DATA IN THIS EXERCISE |

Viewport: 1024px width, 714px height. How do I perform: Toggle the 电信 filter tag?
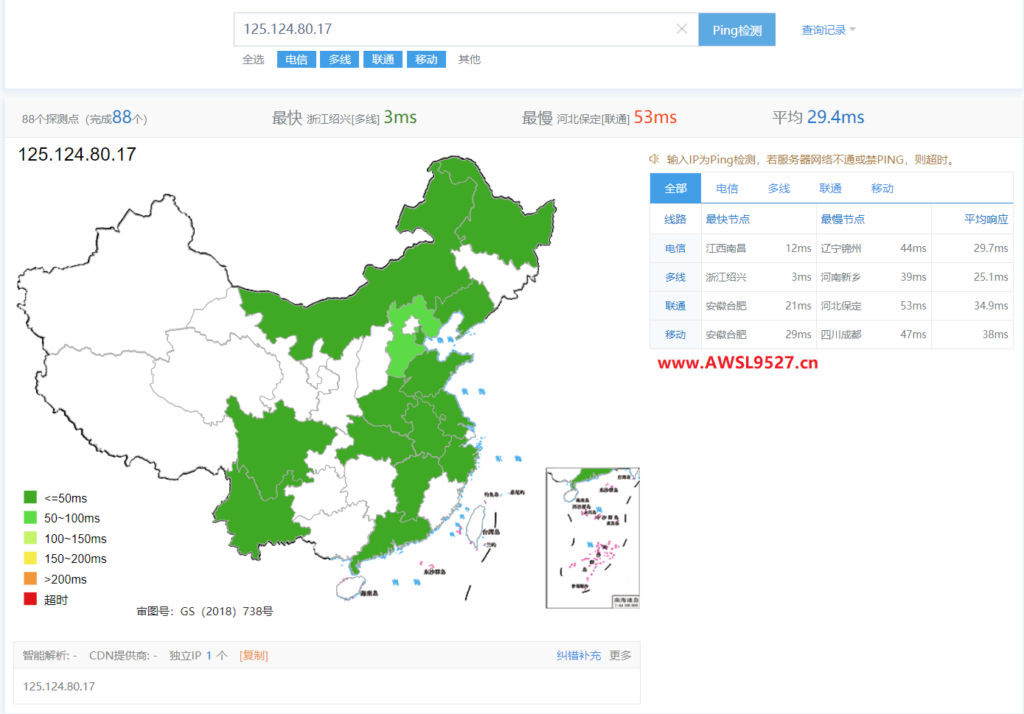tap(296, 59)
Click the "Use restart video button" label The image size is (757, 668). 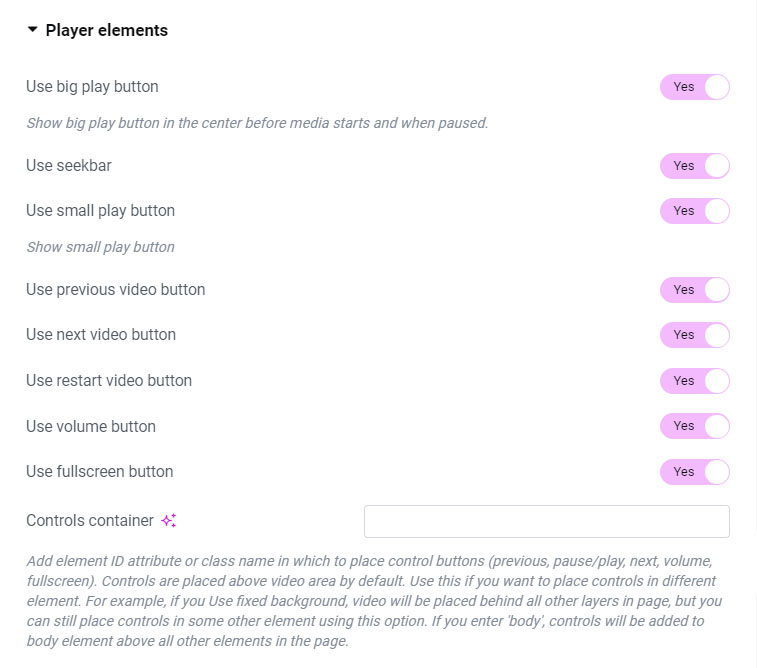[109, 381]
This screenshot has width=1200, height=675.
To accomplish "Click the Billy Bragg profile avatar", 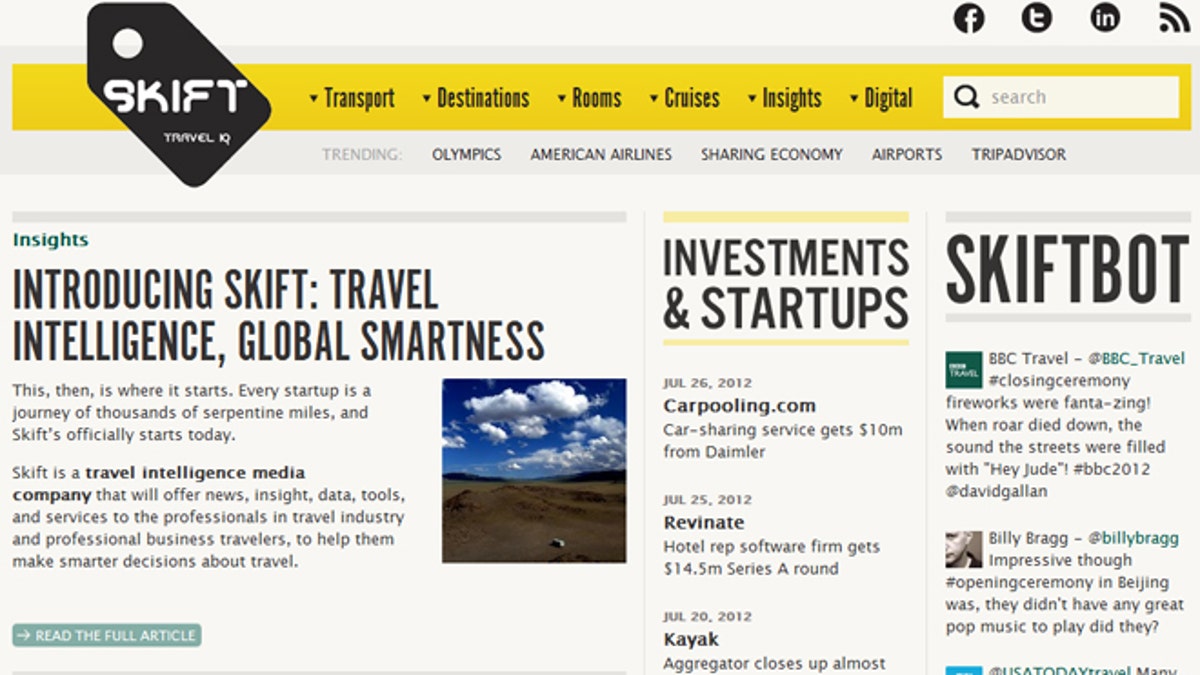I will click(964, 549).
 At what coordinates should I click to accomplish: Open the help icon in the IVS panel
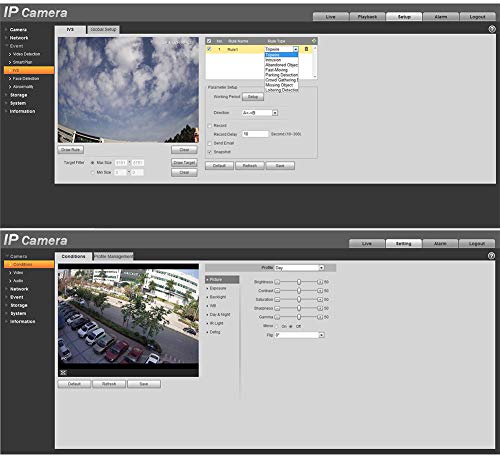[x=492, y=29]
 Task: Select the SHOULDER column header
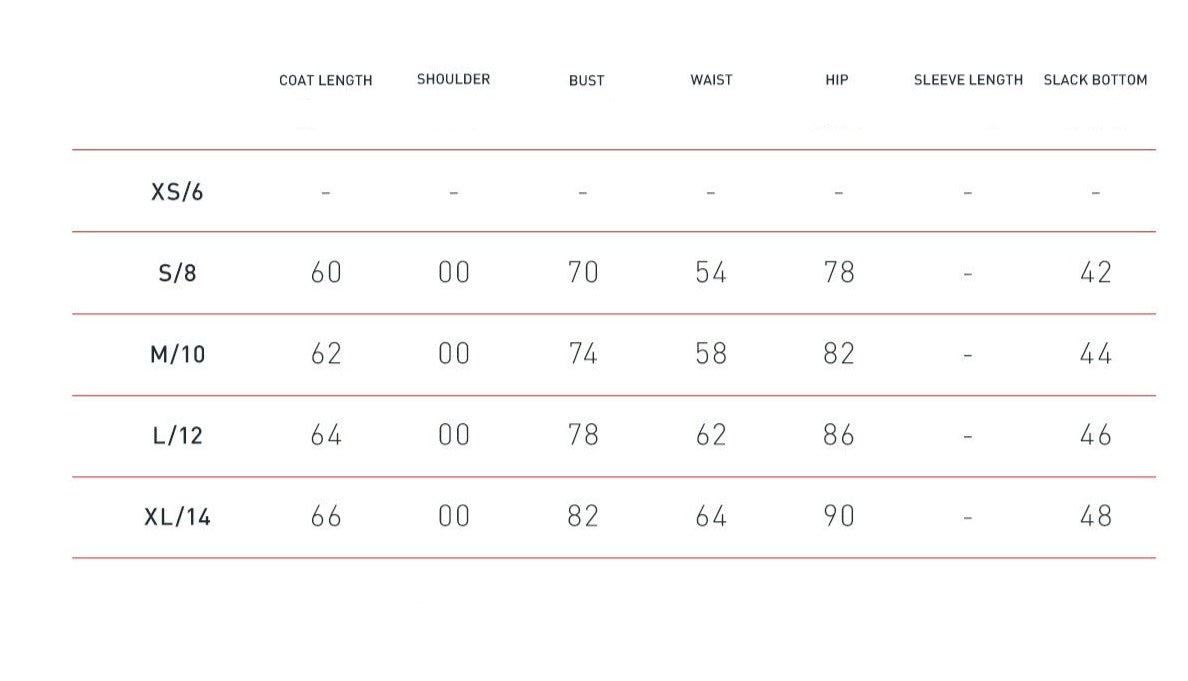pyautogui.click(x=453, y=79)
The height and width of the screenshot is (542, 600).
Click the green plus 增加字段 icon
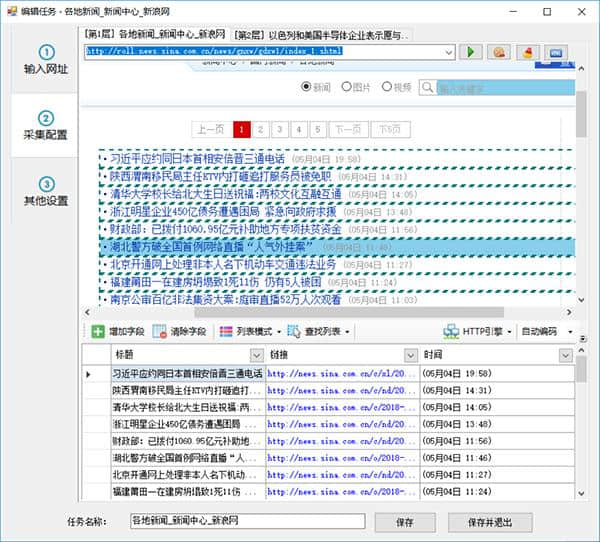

THE PROBLEM | Using the data above, return every line that contains the string "screenshot".

ANSWER SECTION |
This screenshot has width=1200, height=675.
The height and width of the screenshot is (542, 600).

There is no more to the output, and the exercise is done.